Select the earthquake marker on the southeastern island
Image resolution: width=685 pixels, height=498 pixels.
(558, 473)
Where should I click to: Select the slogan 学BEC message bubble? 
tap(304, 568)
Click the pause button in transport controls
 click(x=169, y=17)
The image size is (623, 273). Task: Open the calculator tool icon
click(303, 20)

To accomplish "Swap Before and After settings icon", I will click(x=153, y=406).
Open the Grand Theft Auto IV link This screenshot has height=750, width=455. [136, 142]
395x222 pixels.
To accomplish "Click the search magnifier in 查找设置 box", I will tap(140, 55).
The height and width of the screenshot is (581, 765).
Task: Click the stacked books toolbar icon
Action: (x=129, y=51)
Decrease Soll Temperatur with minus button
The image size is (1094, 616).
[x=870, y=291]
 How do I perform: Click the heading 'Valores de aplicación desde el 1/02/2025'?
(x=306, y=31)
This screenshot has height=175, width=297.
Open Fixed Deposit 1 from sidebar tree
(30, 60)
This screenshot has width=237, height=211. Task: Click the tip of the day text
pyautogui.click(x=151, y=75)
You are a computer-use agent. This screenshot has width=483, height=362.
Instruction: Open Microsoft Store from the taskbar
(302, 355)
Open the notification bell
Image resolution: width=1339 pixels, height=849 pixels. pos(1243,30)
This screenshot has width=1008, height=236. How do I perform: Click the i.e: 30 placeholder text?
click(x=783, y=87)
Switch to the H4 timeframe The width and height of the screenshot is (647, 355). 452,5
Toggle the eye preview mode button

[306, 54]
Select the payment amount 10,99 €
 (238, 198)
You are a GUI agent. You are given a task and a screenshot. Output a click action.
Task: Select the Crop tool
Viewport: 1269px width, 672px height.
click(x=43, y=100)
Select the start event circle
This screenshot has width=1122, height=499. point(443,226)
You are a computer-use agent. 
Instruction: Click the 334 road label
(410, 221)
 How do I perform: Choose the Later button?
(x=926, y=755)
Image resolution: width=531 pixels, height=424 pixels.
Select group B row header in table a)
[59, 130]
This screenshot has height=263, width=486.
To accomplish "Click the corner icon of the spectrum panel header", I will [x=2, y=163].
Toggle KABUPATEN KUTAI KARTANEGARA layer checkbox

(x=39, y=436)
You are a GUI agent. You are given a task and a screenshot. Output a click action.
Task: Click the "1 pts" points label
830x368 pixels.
################
TASK TO CARRY OUT:
Reproduce the entries above verbatim, from the first line through the last.

TASK ANSWER:
Select the earthquake marker on the southeastern island
Image resolution: width=685 pixels, height=498 pixels.
(558, 473)
Where should I click to: Select the slogan 学BEC message bubble? 
tap(304, 568)
Click the pause button in transport controls
 click(x=169, y=17)
The image size is (623, 273). Task: Open the calculator tool icon
click(303, 20)

To accomplish "Swap Before and After settings icon", I will click(x=153, y=406).
Open the Grand Theft Auto IV link This screenshot has height=750, width=455. [136, 142]
395x222 pixels.
To accomplish "Click the search magnifier in 查找设置 box", I will tap(140, 55).
The height and width of the screenshot is (581, 765).
Task: Click the stacked books toolbar icon
Action: (x=129, y=51)
Decrease Soll Temperatur with minus button
The image size is (1094, 616).
[x=870, y=291]
 How do I perform: Click the heading 'Valores de aplicación desde el 1/02/2025'?
(x=306, y=31)
This screenshot has height=175, width=297.
Open Fixed Deposit 1 from sidebar tree
(30, 60)
This screenshot has width=237, height=211. Task: Click the tip of the day text
pyautogui.click(x=151, y=75)
You are a computer-use agent. This screenshot has width=483, height=362.
Instruction: Open Microsoft Store from the taskbar
(302, 355)
Open the notification bell
Image resolution: width=1339 pixels, height=849 pixels. pos(1243,30)
This screenshot has width=1008, height=236. How do I perform: Click the i.e: 30 placeholder text?
click(x=783, y=87)
Switch to the H4 timeframe The width and height of the screenshot is (647, 355). 452,5
Toggle the eye preview mode button

[306, 54]
Select the payment amount 10,99 €
 (238, 198)
You are a GUI agent. You are given a task and a screenshot. Output a click action.
Task: Select the Crop tool
Viewport: 1269px width, 672px height.
click(x=43, y=100)
Select the start event circle
This screenshot has width=1122, height=499. point(443,226)
You are a computer-use agent. 
Instruction: Click the 334 road label
(410, 221)
 How do I perform: Choose the Later button?
(x=926, y=755)
Image resolution: width=531 pixels, height=424 pixels.
Select group B row header in table a)
[59, 130]
This screenshot has height=263, width=486.
To accomplish "Click the corner icon of the spectrum panel header", I will [x=2, y=163].
Toggle KABUPATEN KUTAI KARTANEGARA layer checkbox

(x=39, y=436)
You are a GUI agent. You are given a task and a screenshot. Output a click action.
Task: Click the "1 pts" points label
830x368 pixels.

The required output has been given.